======== SOURCE

On May 10, 2012, the Company executed a Promissory Note payable to the Chief Executive Officer (the “Holder”). The Promissory Note provides that until May 10, 2013, upon two business days prior written notice to the Holder, the Company may borrow from the Holder, from time to time, any amount in increments of up to $5,000, provided that the aggregate principal amount outstanding under this note shall not exceed $25,000 and the Holder shall not be obligated to make any advances if an Event of Default has occurred and is continuing. The Promissory Note accrues interest at a rate of 5% per annum (default rate of 15% per annum) and is due no later than September 13, 2013, one year from the date the loan was first made. As of June 30, 2013, the Company has borrowed $22,500 and has accrued interest in the amount of $513 related to this Promissory Note.

 

 

 

 

6
 

 

 

(5) Due To Officer

 Due to Officer of $1,250 at June 30, 2013 and December 31, 2012 represents monies advanced to the Company by a major shareholder of the Company for the purpose of providing working capital for the business. The amount due is non-interest bearing and is payable on demand. The balance has been classified as a Long-term Liability because a demand for payment is not expected currently.

 

(6)  Commitments and Contingencies

 Rental Agreement

The Company rents office space from a related party (see Note 3) under a month-to-month agreement which provides for rent of $175 per month.

 
Major Source of Revenue

One utility accounted for 100% of Commissions Revenue for the six months ended June 30, 2013 and 2012.


 Conflicts of Interests

 The Chief Executive Officer of the Company is currently involved in other business activities and may become involved in additional business opportunities in the future. As such, he may face a conflict in selecting between the Company and his other business interests. The Company has not formulated a policy for the resolution of such conflicts.

  

(7) – STOCKHOLDERS’ EQUITY

 

The Company is authorized to issue up to 100,000,000 shares of its $0.0001 common stock.

 

At June 30, 2013 and December 31, 2012, there were 22,818,800 shares issued and outstanding.

 

During the six months ended June 30, 2013, the Company did not issue any shares of common stock.

  

(8) - SUBSEQUENT EVENTS

 In accordance with ASC 855, Subsequent Events, we have evaluated subsequent events through August __, 2013, the date of available issuance of these audited financial statements. During this period, we did not have any material recognizable subsequent events.

 

Item 2. Management’s Discussion and Analysis of Financial Condition and Results of Operations

 

As used in this Form 10-Q, references to “XR Energy,” the “Company,” “we,” “our” or “us” refer to XR Energy Inc. unless the context otherwise indicates.

 

 

 

 

 

7
 

 

 

Forward-Looking Statements

The following discussion and analysis and results of operations should be read in conjunction with our unaudited financial statements and accompanying notes and the other financial information which are included elsewhere in this Form 10-Q (the “Report”). This Report contains forward-looking statements which relate to future events or our future financial performance. In some cases, you can identify forward-looking statements by terminology such as “may,” “should,” “expects,” “plans,” “anticipates,” “believes,” “estimates,” “predicts,” “potential” or “continue” or the negative of these terms or other comparable terminology. These statements are only predictions and involve known and unknown risks, uncertainties, and other factors that may cause our or our industry’s actual results, levels of activity, performance or achievements to be materially different from any future results, levels of activity, performance or achievements expressed or implied by these forward-looking statements.

================
======== DATA PROVIDED

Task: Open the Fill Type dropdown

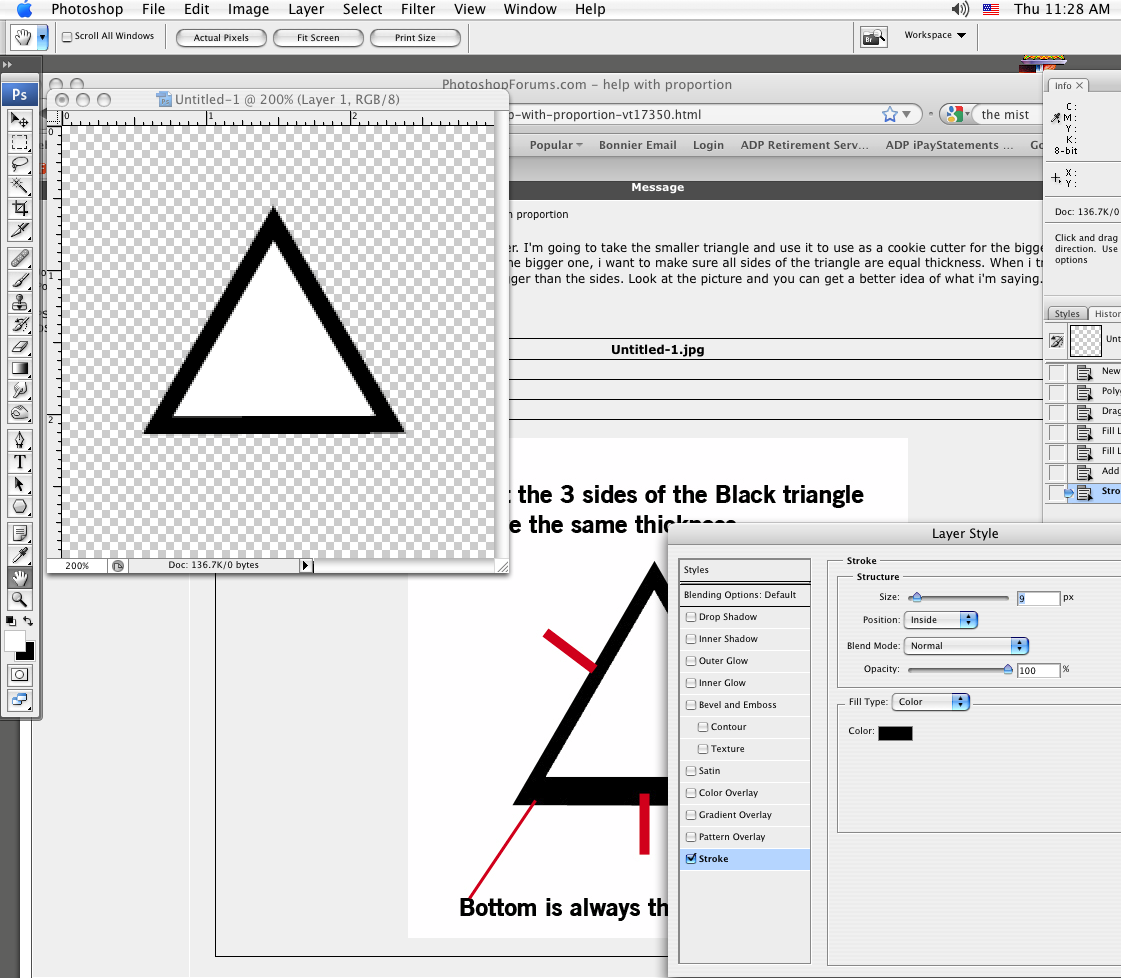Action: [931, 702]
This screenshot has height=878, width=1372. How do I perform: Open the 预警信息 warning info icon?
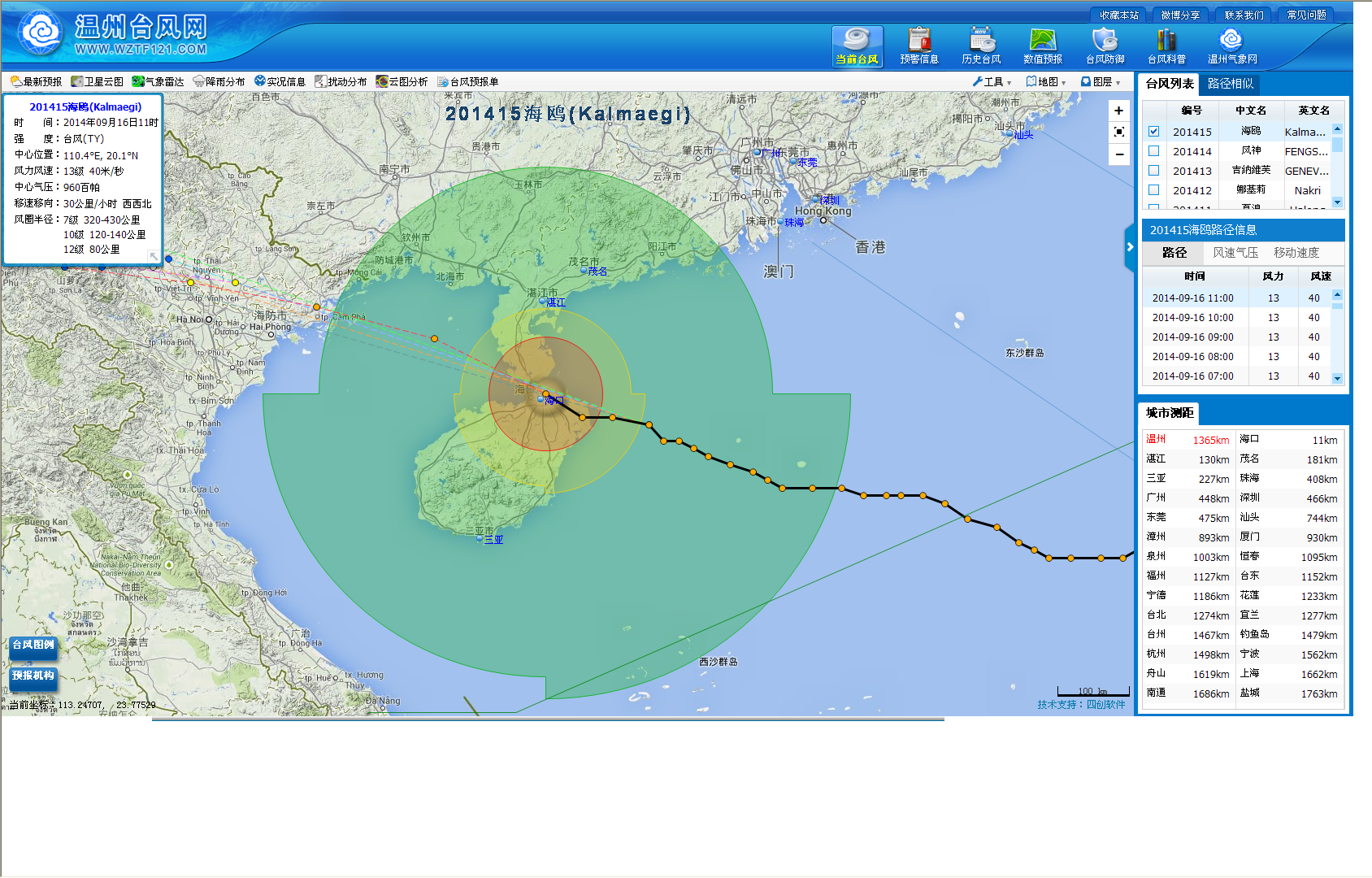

================

§ WHAT IS BEING ASKED
Using the filing excerpt, decide whether each statement below agrees with it, answering yes or no and quoting the words that decide it. 1. The Promissory Note carries interest at 5% per year. 2. The Company rents its office space under a five-year lease. 3. The Company issued new shares of common stock during the six months ended June 30, 2013.

§ FINAL ANSWER
1. Yes: "The Promissory Note accrues interest at a rate of 5% per annum"
2. No: "under a month-to-month agreement which provides for rent of $175 per month"
3. No: "During the six months ended June 30, 2013, the Company did not issue any shares of common stock."